Następnie bilety mogły trafić na platformę odsprzedaży, która także należy do Ticketmaster. Pachnie przekrętem na kilometr, ale bez dowodów nie można rzucać czczych oskarżeń. Fani w tej sprawie próbowali sądzić się z korporacją, jednak dopiero zainteresowanie podkomisji senackiej USA może przynieść jakąś zmianę.
Jak donosi „MetalSucks” politycy zażądali od firmy potężnej ilości dokumentów i zamierzają dokładnie sprawdzić wszystkie mechanizmy związane ze sprzedażą i odsprzedażą biletów w ramach działalności firmy. Problem w tym, że firma wcale nie kwapi się do ich przekazania.

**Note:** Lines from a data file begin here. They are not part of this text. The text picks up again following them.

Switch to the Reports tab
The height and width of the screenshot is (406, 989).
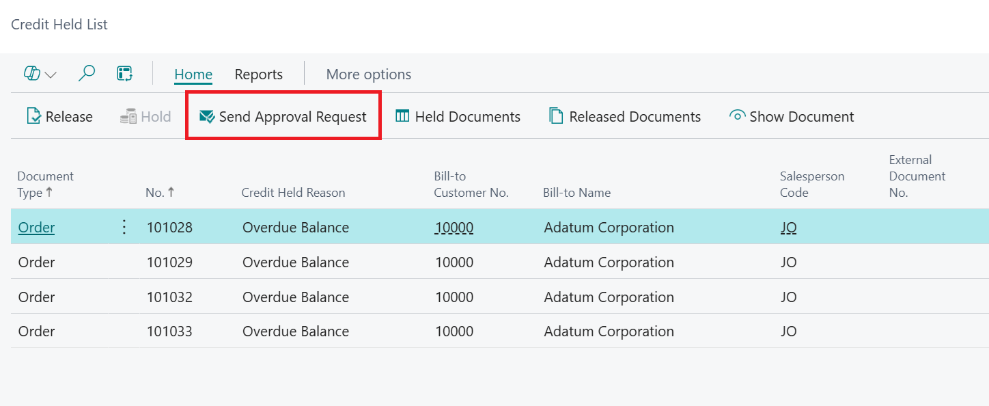coord(258,75)
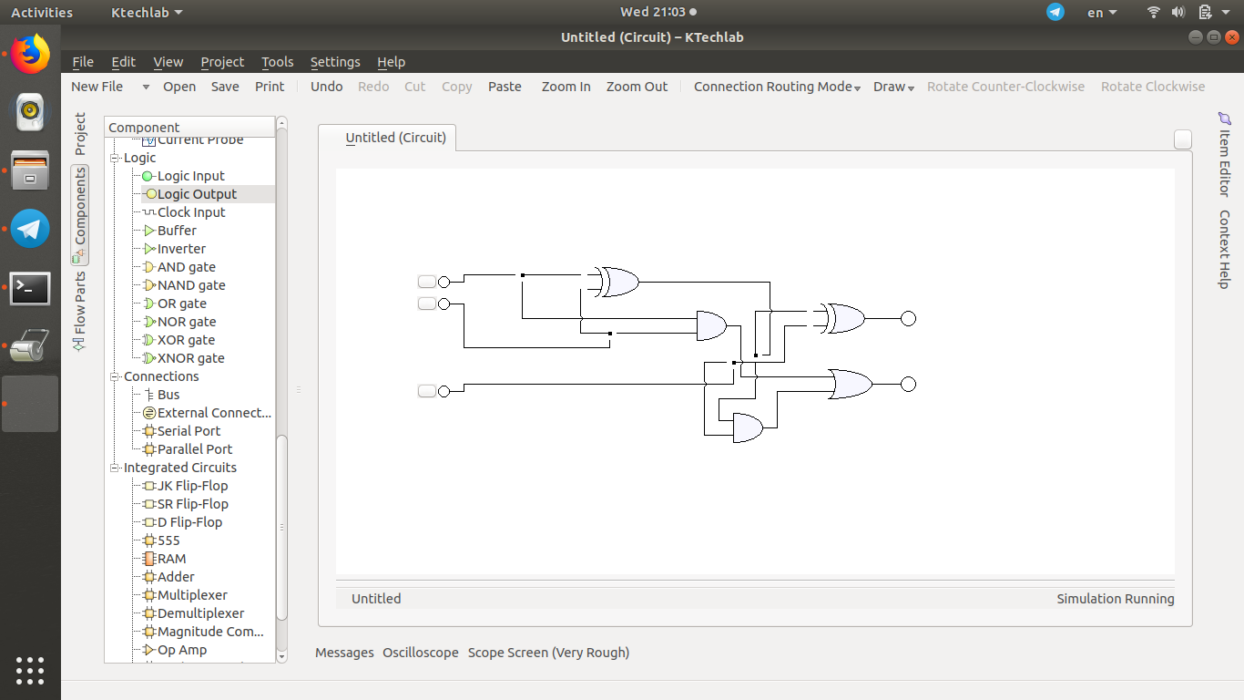Open the Tools menu
The width and height of the screenshot is (1244, 700).
(277, 62)
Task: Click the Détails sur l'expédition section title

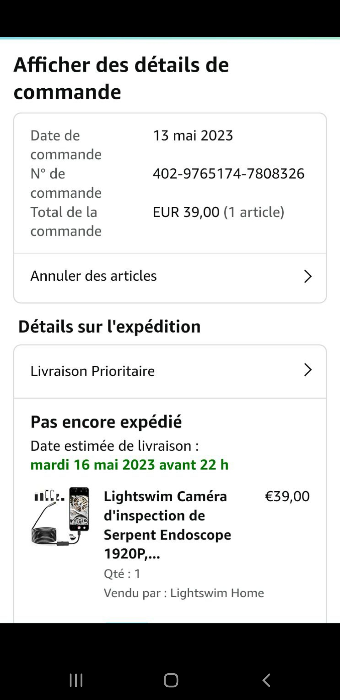Action: click(x=109, y=326)
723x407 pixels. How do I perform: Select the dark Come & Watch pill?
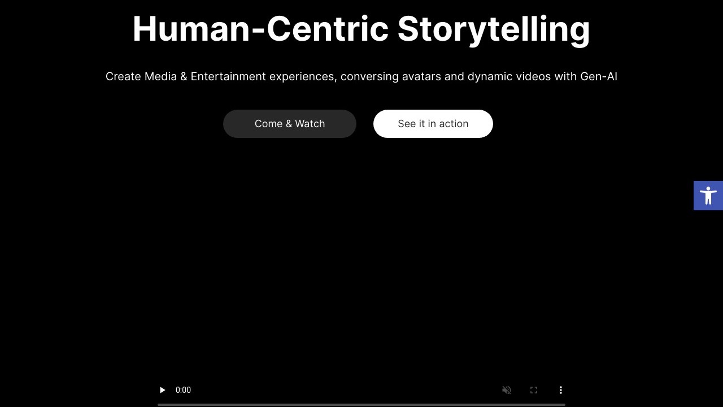(289, 124)
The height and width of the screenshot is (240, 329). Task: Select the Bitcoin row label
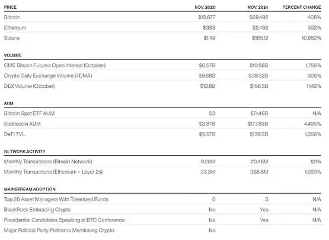(12, 17)
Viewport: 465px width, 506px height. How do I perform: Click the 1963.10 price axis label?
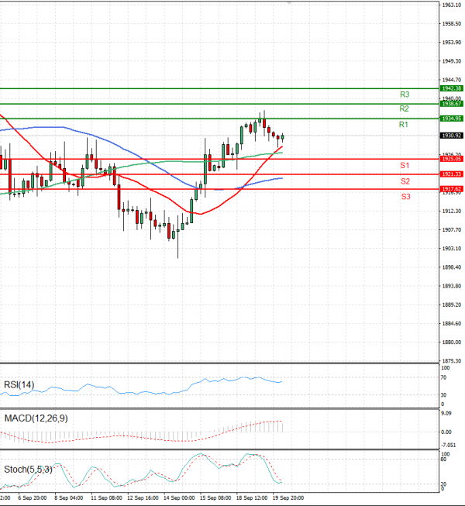(451, 5)
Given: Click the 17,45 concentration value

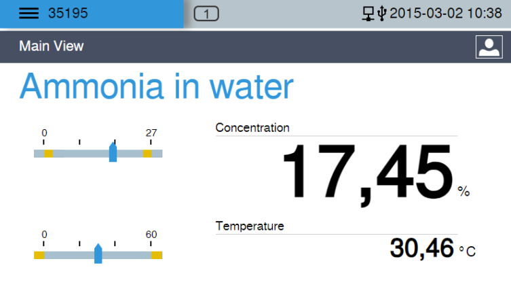Looking at the screenshot, I should pos(368,173).
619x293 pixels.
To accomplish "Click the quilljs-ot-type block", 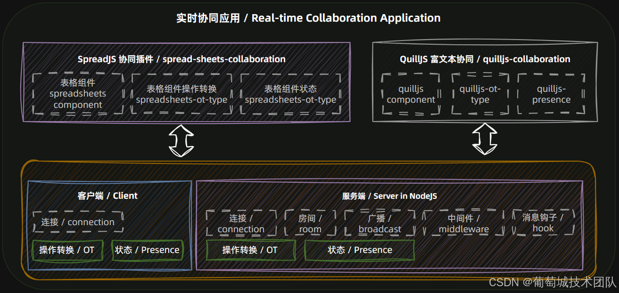I will tap(479, 94).
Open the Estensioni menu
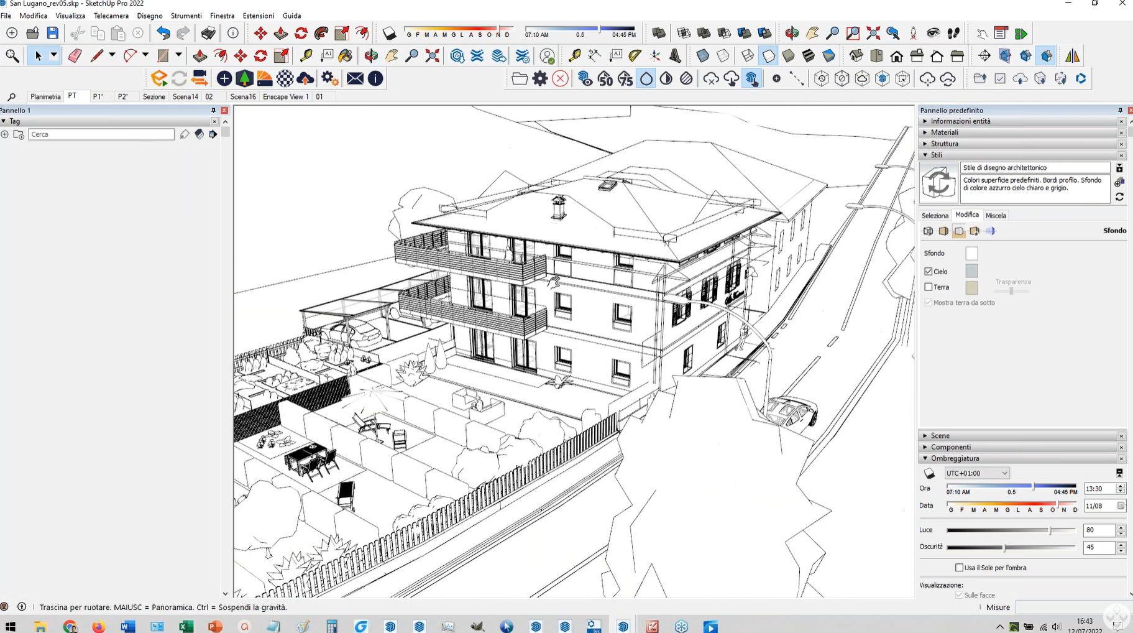1133x633 pixels. (x=258, y=16)
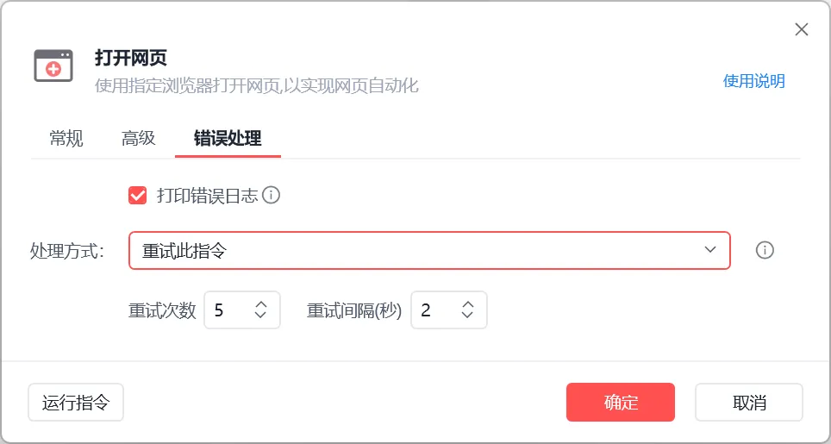The image size is (831, 444).
Task: Switch to the 常规 tab
Action: pos(66,138)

- Pomimo około ośmiomiesięcznych starań o dobrowolną współpracę, Live Nation/Ticketmaster nie zastosowało się do próśb PSI (Permanent Subcommittee on Investigations), oraz odmówiła wydania dokumentów koniecznych do badań podkomisji – piszą w oficjalnym piśmie do firmy – Co więcej, podkomisja określiła konkretne kategorie dokumentów potrzebnych do zakończenia śledztwa. W skutek tego załączone wezwanie sądowe odnotowuje porażkę Live Nation/Ticketmaster w zakresie walki ze sztucznie napędzanym przez boty zapotrzebowaniem na bilety, w formie kilku wielkoskalowych incydentów, których skutkiem były wygórowane ceny biletów.
Korporacja broni się jednak i przekonuje, że od początku działań podkomisji robi co może, by ułatwiać jej życie.
- Live Nation dobrowolnie pracuje z podkomisją od samego początku – powiedział rzecznik firmy w rozmowie z CNBC – Dostarcza szerokiego zakresu informacji i organizował spotkania PIS z zespołem pracowników. By zapewnić dodatkowe informacje odnośnie artystów, odszkodowań dla klientów i innych podobnych tematów musieliśmy poprosić o pomoc w utajnieniu takich danych. Podkomisja do dziś odmówiła takiego wsparcia, a gdyby w ten sposób je zabezpieczono, przekazalibyśmy wszystko na ten temat.
Mamy zatem impas: PSI chce wrażliwych danych, a Live Nation/Ticketmaster ich nie da bez gwarancji pełnego ich utajnienia. Dlaczego jest to ważne także dla polskich fanów? Ponieważ powstała z fuzji w 2010 wielkiego organizatora z równie wielkim sprzedawcą biletów stworzyła dwugłowego smoka, z jednej strony potrafi stworzyć niesamowite widowiska i pokazywać je na całym świecie, ale z drugiej nie ma także oporów przed sztucznym windowaniem cen.